+++ Supplied material +++

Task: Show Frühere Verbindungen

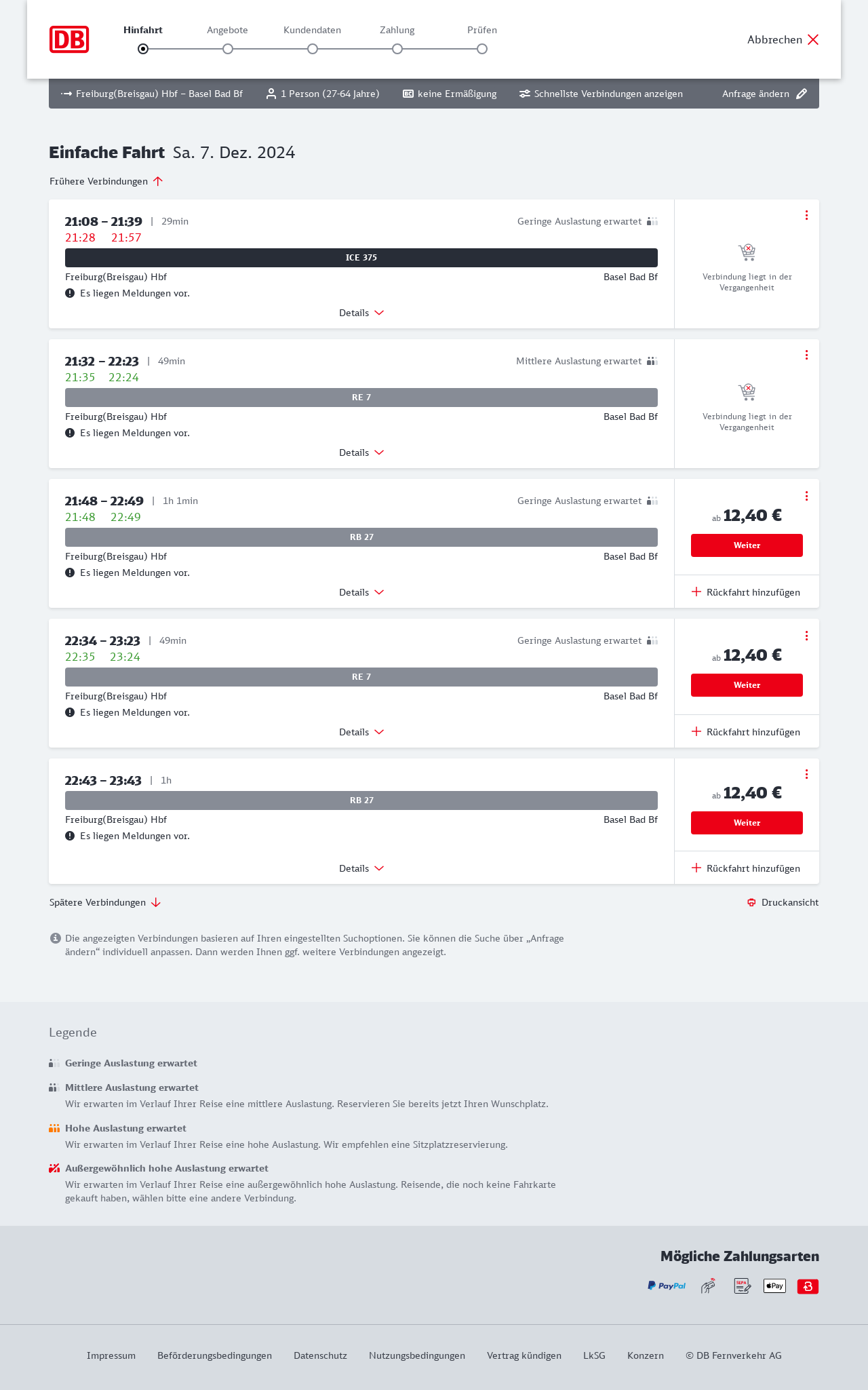Action: (x=106, y=181)
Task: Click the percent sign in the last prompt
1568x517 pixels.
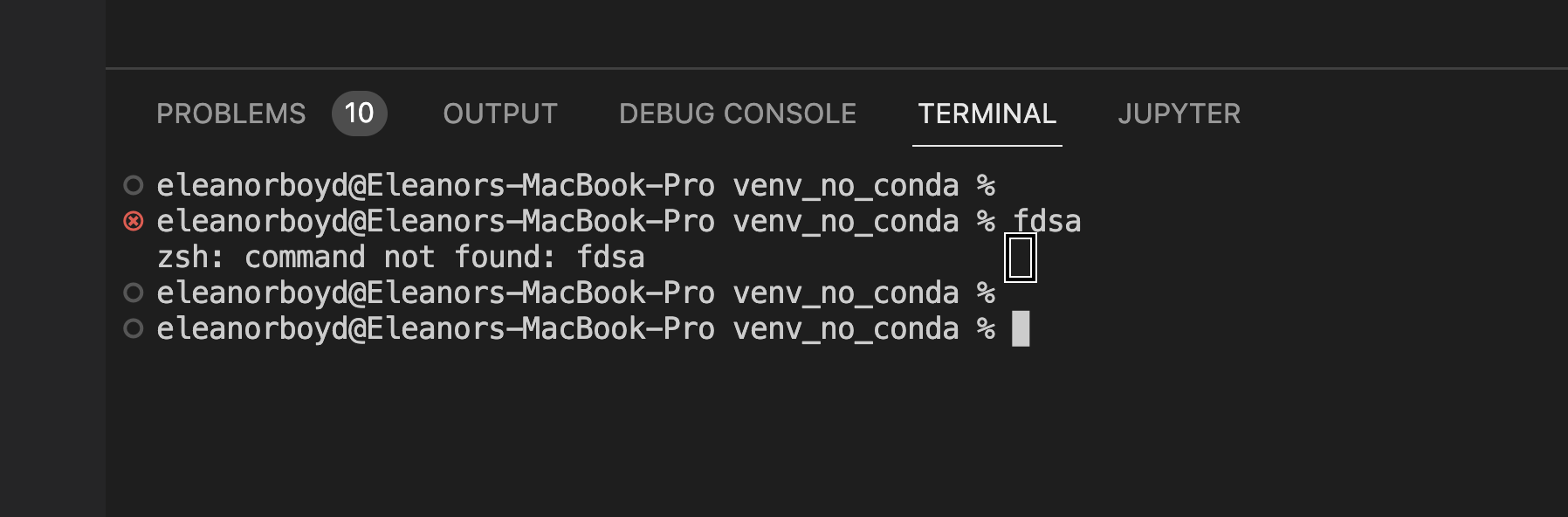Action: pos(986,329)
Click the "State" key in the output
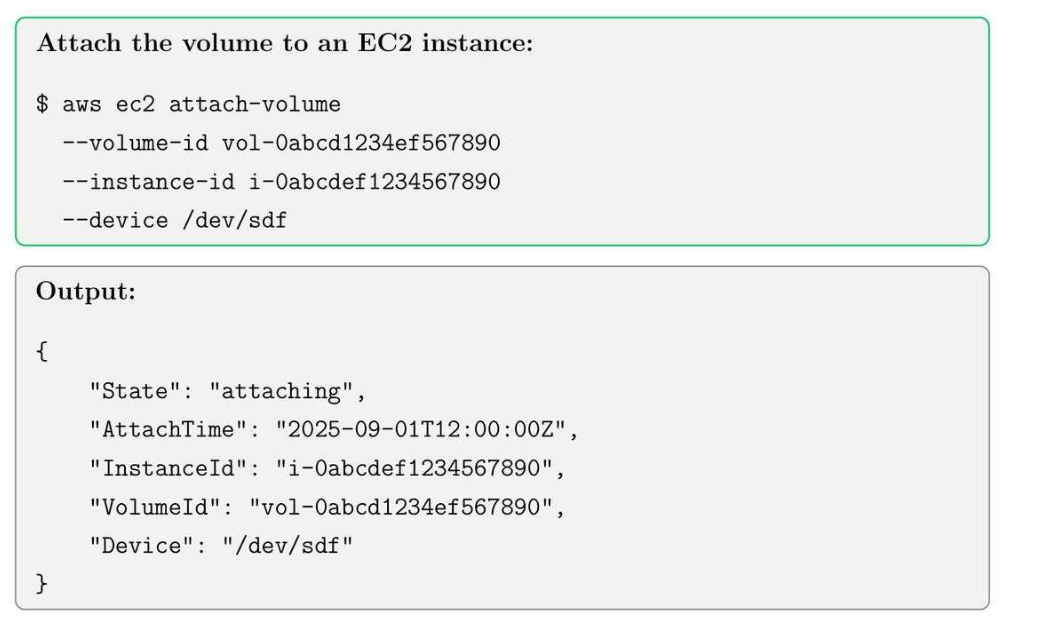1038x628 pixels. click(138, 391)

+++

__Exercise details__: Output the stretch from the line containing "Task: Click the" through the end of the material as a numbered list, leaving out blank lines and pictures.

__Task solution__:
1. Task: Click the percent sign in the last prompt
2. 1568x517 pixels.
3. Action: pos(986,329)
4. Click the "State" key in the output
5. 1038x628 pixels. click(138, 391)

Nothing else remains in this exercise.